STATED PROBLEM: Rewrite everything from the line containing "Task: Open the 文件(F) menu" down to the end of the items, replacing "screenshot" with "image" and keeping everything else unchanged. Leave the pictures out of your answer.
********
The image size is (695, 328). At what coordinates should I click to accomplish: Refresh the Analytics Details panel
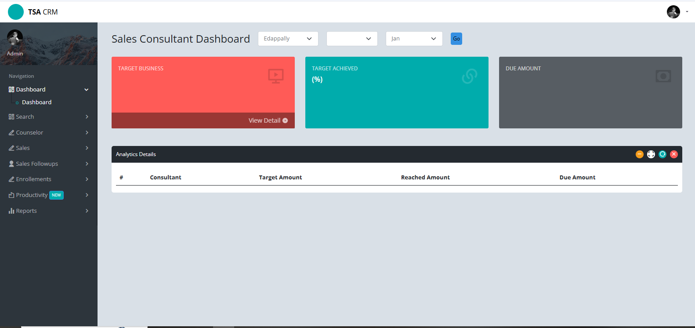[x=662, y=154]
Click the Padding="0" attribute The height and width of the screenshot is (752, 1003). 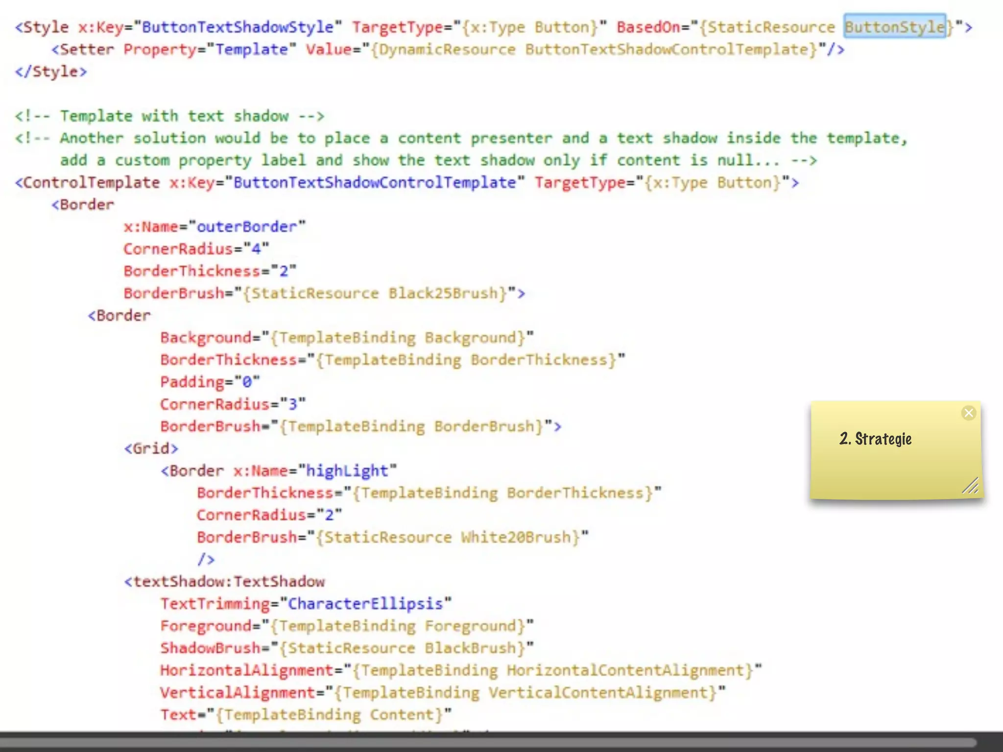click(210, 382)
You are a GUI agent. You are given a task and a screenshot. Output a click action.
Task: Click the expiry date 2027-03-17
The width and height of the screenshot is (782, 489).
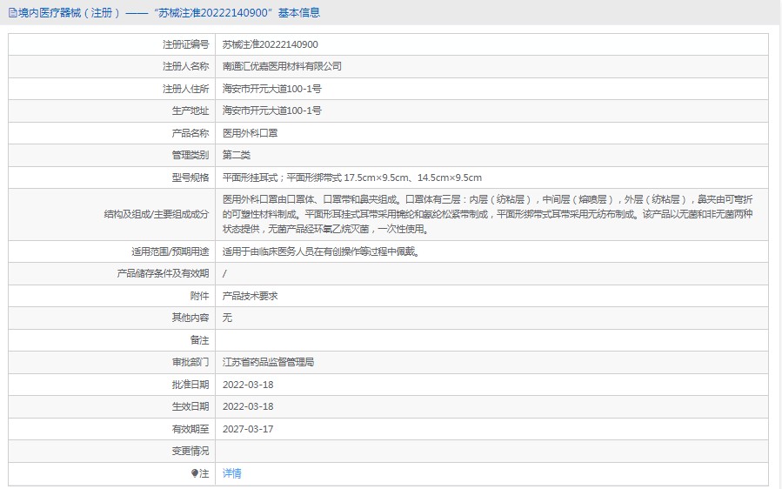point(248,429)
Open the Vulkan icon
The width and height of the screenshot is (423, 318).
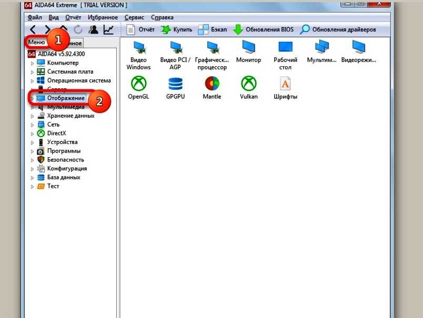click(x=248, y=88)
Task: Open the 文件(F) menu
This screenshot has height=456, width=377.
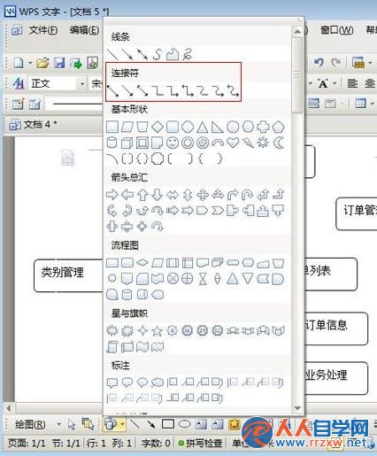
********
RESPONSE BELOW:
Task: Open the 文件(F) menu
This image has height=456, width=377.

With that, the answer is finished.